On Tap: Dot Art’s Snazzy Jazzy Arty Party: Hope for program help rides on Saturday fund-raiser

“If we disappeared, I don’t know who would pick up the slack. There would be such a huge gap in the culture of Dorchester!” exclaims Leslie MacWeeney, executive director and founder of Dot Art, the local arts education program that provides free or low-cost classes to children, teens and adults.

Despite a financial climate that she describes as “as anxious-making as I’ve ever seen it,” MacWeeney is determined that Dot Art’s annual fundraising Snazzy Jazzy Arty Party, scheduled for this Saturday in the Cedar Grove area, along with other creative financing initiatives will keep the  highly regarded organization afloat.

 The Dorchester Community Center for the Visual Arts, as Dot Art is officially known, was incorporated in January of 1998 when sixteen residents came together to address a pressing need for visual arts education in Dorchester neighborhoods. Unfortunately, the strains of the economy have forced Dot Art to run only a quarter of the number of programs they offered a few years ago.
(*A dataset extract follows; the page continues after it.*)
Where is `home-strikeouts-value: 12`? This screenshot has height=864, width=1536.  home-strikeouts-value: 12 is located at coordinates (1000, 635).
But the doughty MacWeeney is rallying colleagues, family, and friends to ensure that Saturday’s bash will be even more successful than the record-setting 2009 event that attracted 99 attendees. She hopes many first-timers will come not out of pity for the program but because the event is such a blast. Just ask Gary and Sarah Ciambrone, who had so much fun and little fuss hosting last year’s event that they gladly volunteered to do it all over again this year.

The fifth annual Snazzy Jazzy Arty Party will feature participatory art making, live music (by the Aronow Music Jazz Quartet back for the third year), and silent and live auctions. The tapas style buffet will be catered by the owners of Rudi’s Resto Café and Bar (MacWeeney’s across-the-street neighbors), of Robyn’s Bar and Grill (friends of a board member), and of the Ashmont Grill and Tavolo (the always generous Chris Douglass).
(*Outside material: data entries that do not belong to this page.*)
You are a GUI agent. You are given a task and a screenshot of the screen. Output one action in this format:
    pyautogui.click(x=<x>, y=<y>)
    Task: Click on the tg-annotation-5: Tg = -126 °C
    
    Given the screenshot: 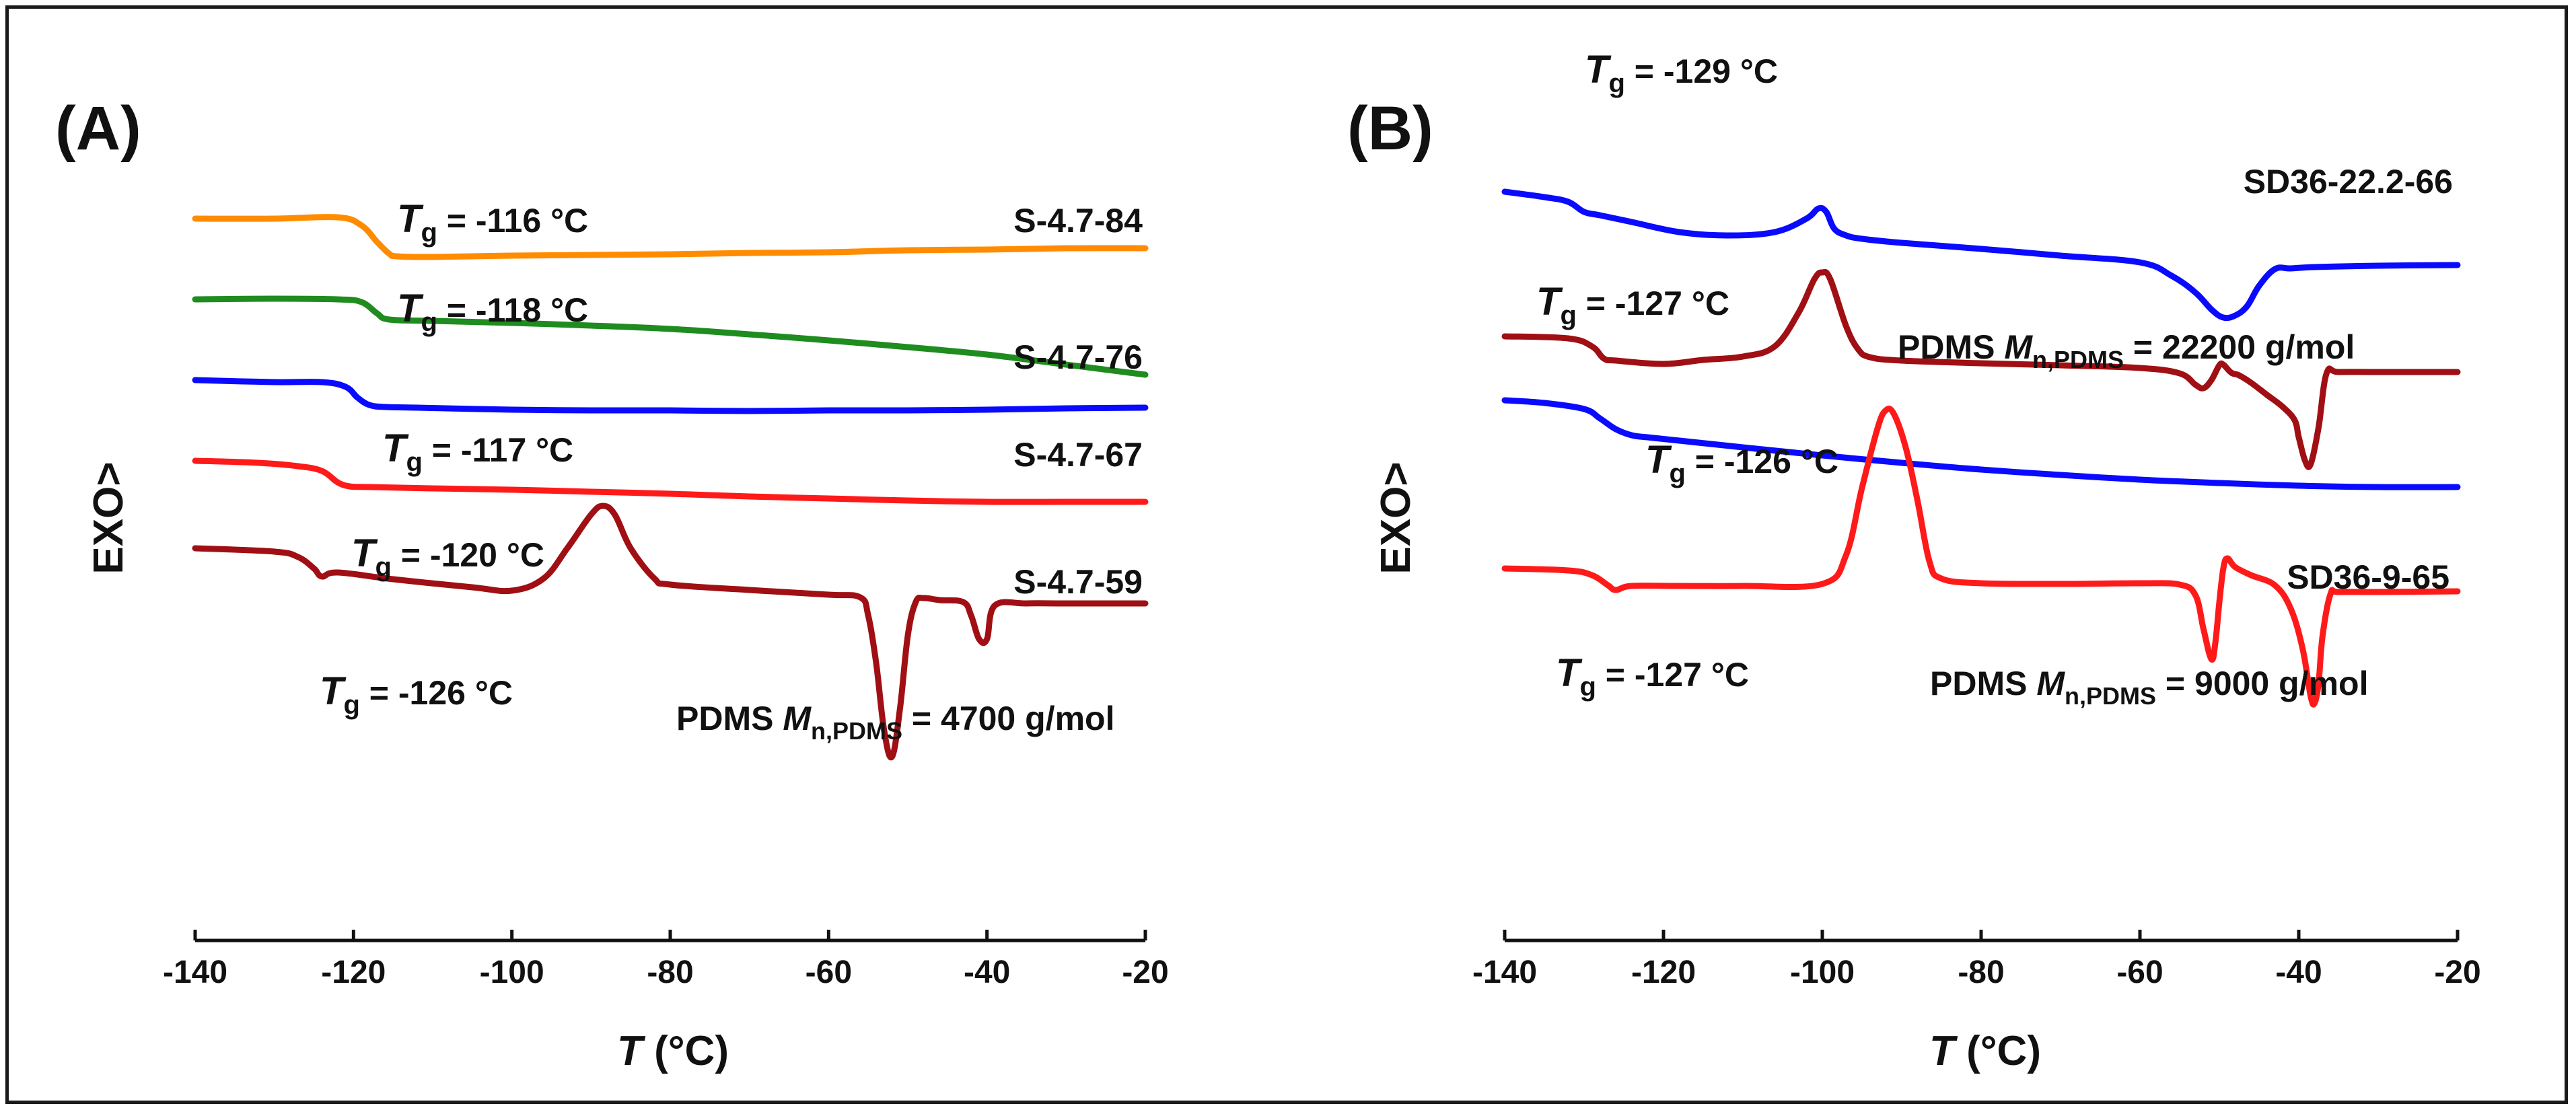 What is the action you would take?
    pyautogui.click(x=416, y=694)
City Councilor John Connolly will demonstrate his auctioneering prowess by getting the most bucks not only for the usual sorts of items like sports tickets, local hotel/restaurant packages, and getaways to Maine and New Hampshire, but also for special offers like a hot air balloon ride in Texas and a ten-day stay in London.

Also up for auction along with artworks by Dorchester professional and youth artists, there’ll be a print by MacWeeney’s photographer brother Alen, who began his career as Richard Avedon’s assistant.  His work, represented in New York’s MoMA and Metropolitan, usually sells for thousands of dollars, but some lucky bidder is going home Saturday with an Alen MacWeeney picture at a bargain price. 
           
Some of the funds raised will go toward operational funding, but most will go to try to compensate for the expected huge shortfall for its much-lauded summer programs that pay teens to make art and learn important life-skills.  Both its long-running “People, Portraits and Places” and “Sisters for Change” may very well be cancelled this year.

 Tickets are $75, 2 for $140 and with the purchase will come the site of the party. If you cannot attend, consider sponsoring a Dot Art parent or volunteer who may not otherwise be able to attend the party. Donate online at dotart.org or send a check made out to “Dot Art” to Dot Art, 18 Samoset Street, Dorchester, MA 02124.